Exercise requirements: Output the entries exactly as they appear. Pictures should not be included.

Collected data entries
══════
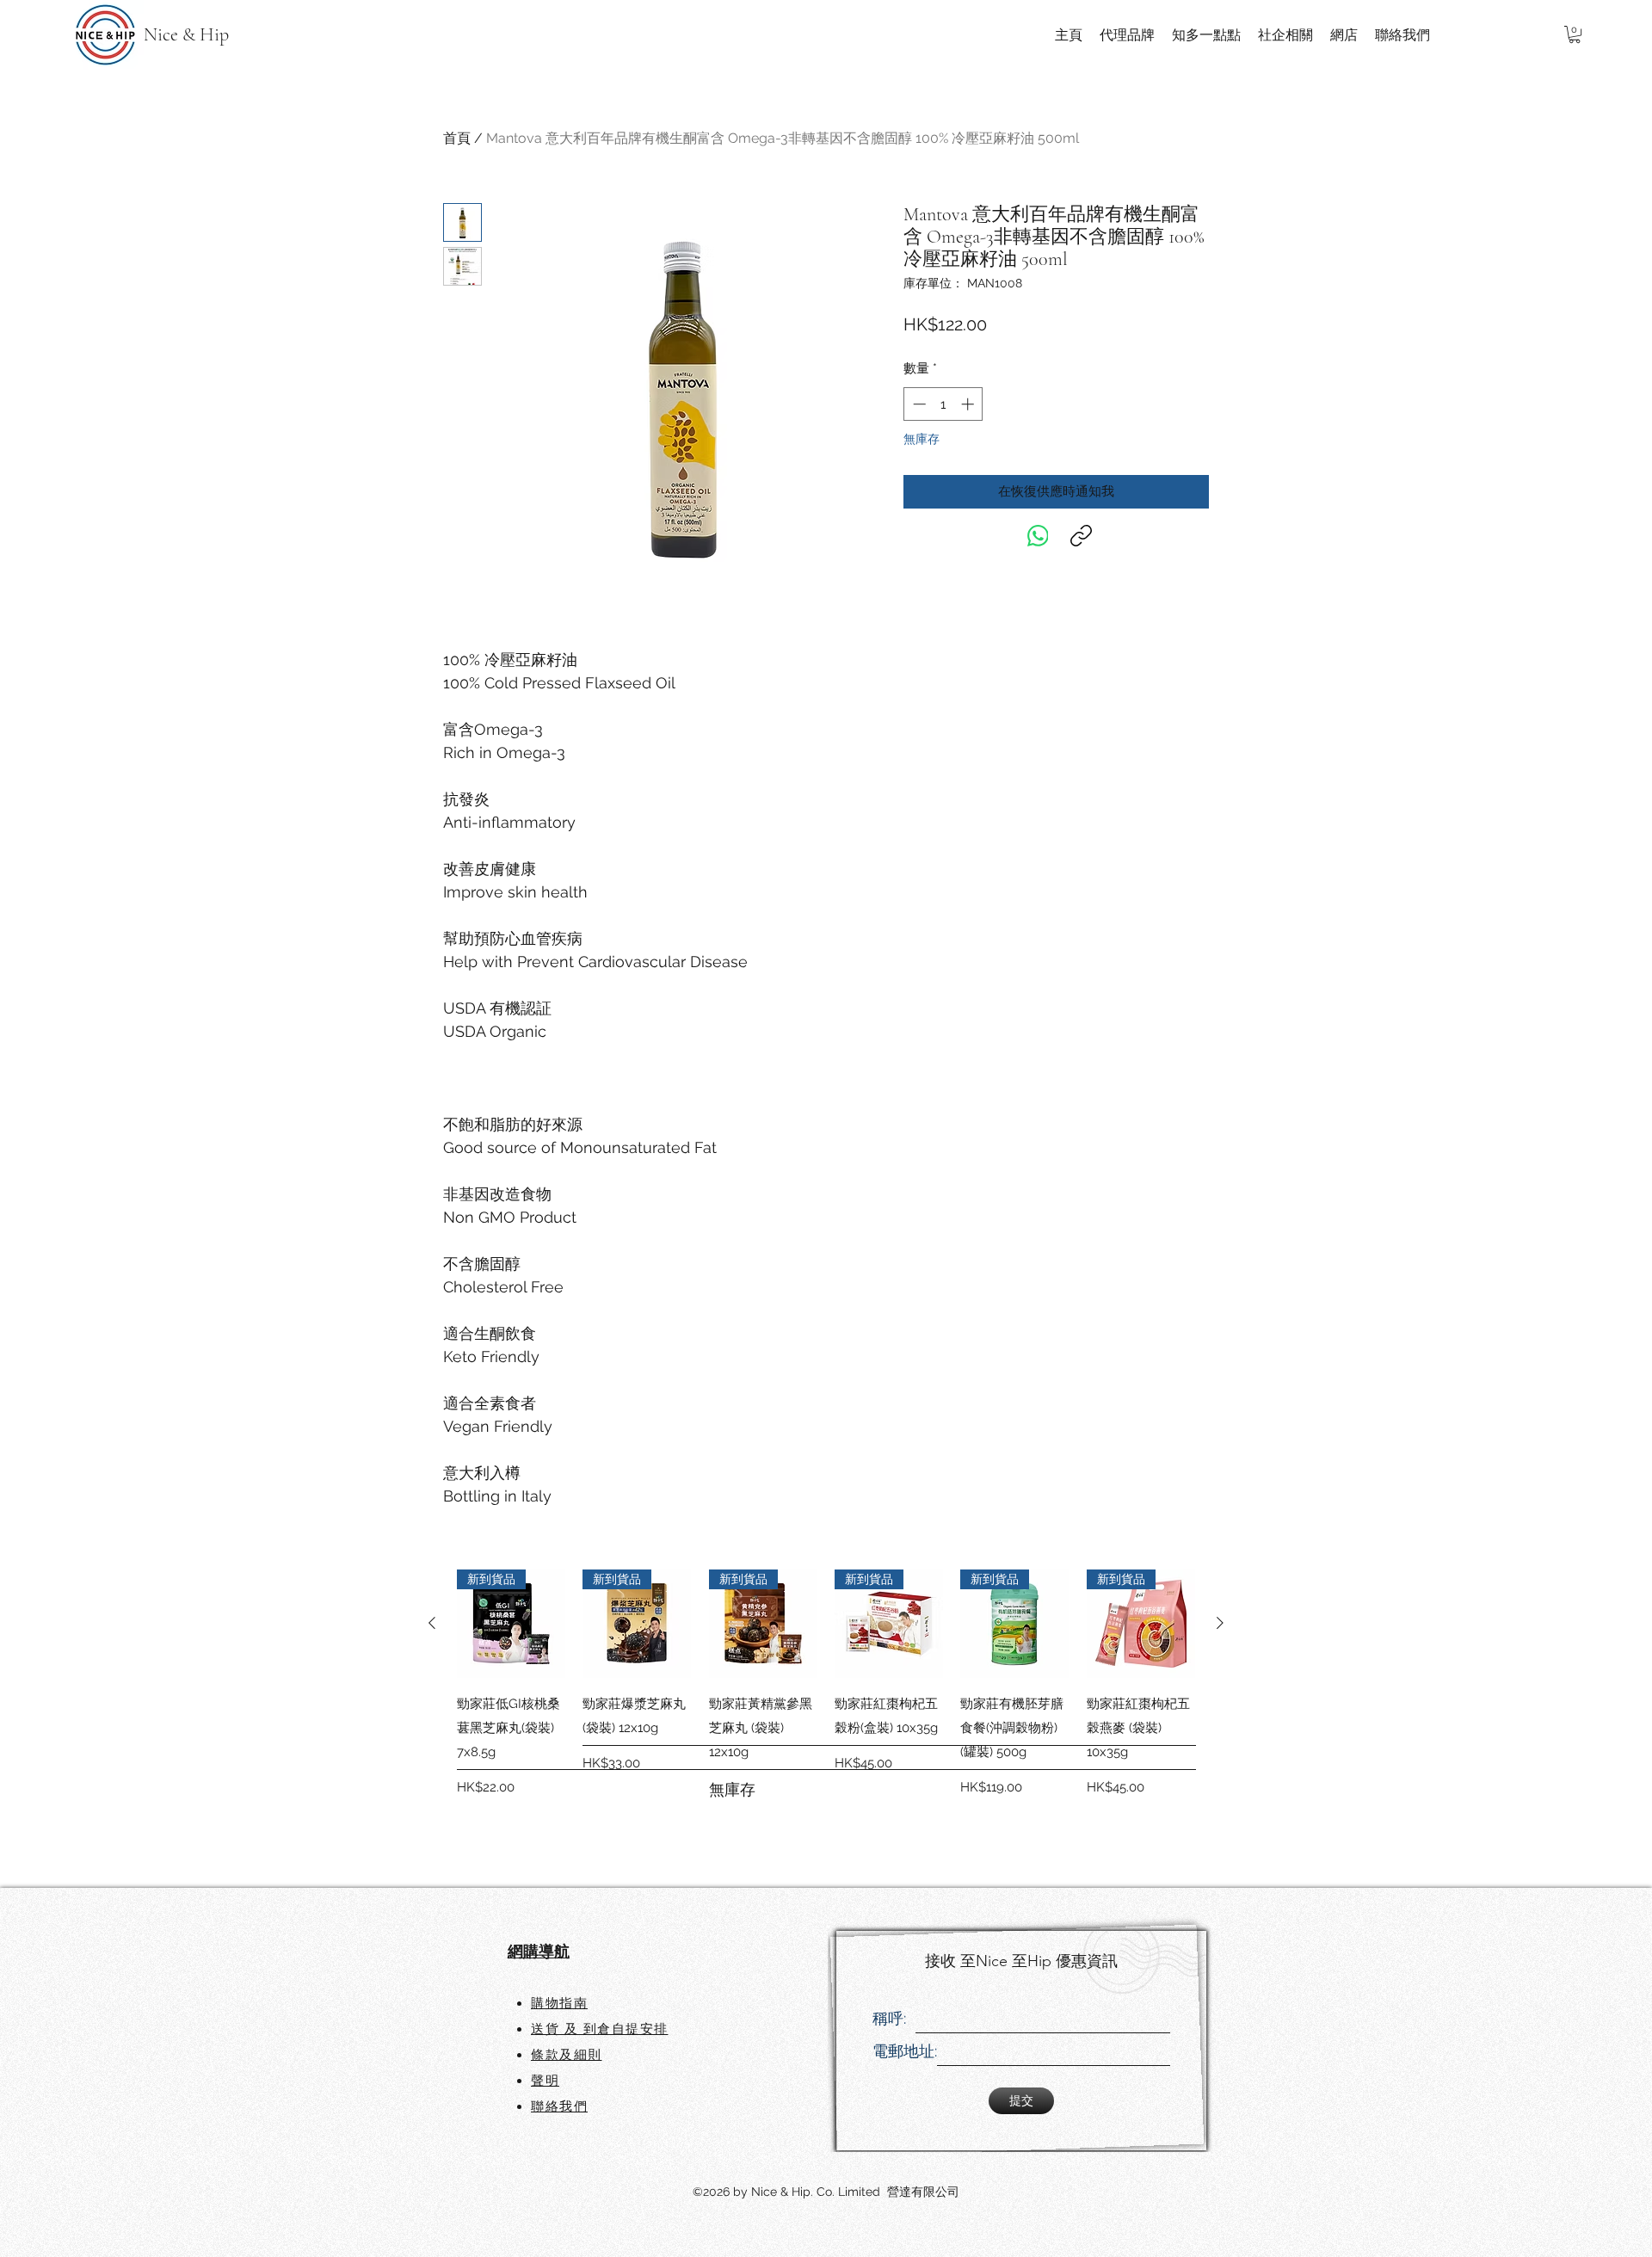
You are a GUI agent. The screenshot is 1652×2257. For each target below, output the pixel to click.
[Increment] (969, 404)
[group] (826, 1708)
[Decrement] (917, 404)
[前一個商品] (432, 1623)
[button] (1574, 34)
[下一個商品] (1220, 1623)
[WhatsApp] (1038, 535)
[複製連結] (1081, 535)
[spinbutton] (943, 404)
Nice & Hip (186, 34)
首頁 (457, 138)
══════
Exercise response:
You are a GUI agent. The screenshot is 1652×2257. For each target below, output the pixel to click.
[Increment] (969, 404)
[group] (826, 1708)
[Decrement] (917, 404)
[前一個商品] (432, 1623)
[button] (1574, 34)
[下一個商品] (1220, 1623)
[WhatsApp] (1038, 535)
[複製連結] (1081, 535)
[spinbutton] (943, 404)
Nice & Hip (186, 34)
首頁 (457, 138)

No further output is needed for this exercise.